● WORK INSTRUCTIONS: Copy the part of the material below that opens with the line containing "You are a GUI" and closes with the line containing "point(619,556)", keeping every line unchanged.

[Saved data entries]
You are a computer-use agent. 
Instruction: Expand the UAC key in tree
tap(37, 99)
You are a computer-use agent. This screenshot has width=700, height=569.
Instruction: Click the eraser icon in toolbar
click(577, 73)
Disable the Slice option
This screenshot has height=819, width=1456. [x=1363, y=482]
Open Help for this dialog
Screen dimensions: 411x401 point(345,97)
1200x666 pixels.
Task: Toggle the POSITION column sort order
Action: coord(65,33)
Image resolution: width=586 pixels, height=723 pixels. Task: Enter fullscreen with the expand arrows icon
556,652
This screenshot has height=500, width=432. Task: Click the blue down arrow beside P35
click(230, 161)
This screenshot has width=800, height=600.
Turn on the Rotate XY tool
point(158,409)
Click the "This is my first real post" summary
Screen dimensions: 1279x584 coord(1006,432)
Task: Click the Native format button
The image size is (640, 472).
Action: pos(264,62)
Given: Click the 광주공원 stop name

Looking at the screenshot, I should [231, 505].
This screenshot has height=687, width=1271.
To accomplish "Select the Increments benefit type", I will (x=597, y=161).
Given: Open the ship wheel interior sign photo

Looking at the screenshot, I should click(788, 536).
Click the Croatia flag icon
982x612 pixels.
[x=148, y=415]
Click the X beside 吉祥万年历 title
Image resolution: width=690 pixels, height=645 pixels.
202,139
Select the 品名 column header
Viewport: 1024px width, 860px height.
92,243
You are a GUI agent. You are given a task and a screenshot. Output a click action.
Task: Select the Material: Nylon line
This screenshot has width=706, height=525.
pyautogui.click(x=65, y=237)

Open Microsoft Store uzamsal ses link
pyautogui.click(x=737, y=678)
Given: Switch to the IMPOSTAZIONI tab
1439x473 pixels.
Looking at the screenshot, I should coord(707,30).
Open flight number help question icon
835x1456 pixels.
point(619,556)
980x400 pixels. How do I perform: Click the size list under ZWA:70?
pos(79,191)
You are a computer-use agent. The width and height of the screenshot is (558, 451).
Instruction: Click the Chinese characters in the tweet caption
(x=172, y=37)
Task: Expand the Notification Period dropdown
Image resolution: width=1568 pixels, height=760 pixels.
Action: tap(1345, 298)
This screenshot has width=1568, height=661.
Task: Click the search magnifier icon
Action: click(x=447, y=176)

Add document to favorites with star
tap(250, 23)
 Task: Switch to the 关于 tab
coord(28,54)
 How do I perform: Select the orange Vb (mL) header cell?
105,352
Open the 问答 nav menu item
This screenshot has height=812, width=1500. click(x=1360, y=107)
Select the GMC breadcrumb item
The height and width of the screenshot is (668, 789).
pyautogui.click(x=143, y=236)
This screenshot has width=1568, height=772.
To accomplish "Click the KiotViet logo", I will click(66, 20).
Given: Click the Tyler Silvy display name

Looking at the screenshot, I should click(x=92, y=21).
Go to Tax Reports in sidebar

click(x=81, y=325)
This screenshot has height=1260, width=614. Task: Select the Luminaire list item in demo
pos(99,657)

● COMPLETE RESPONSE:
You are a GUI agent. You are given a task and a screenshot. Output a click action.
Task: Select the Material: Nylon line
This screenshot has width=706, height=525.
pyautogui.click(x=65, y=237)

Open Microsoft Store uzamsal ses link
pyautogui.click(x=737, y=678)
Given: Switch to the IMPOSTAZIONI tab
1439x473 pixels.
Looking at the screenshot, I should coord(707,30).
Open flight number help question icon
835x1456 pixels.
point(619,556)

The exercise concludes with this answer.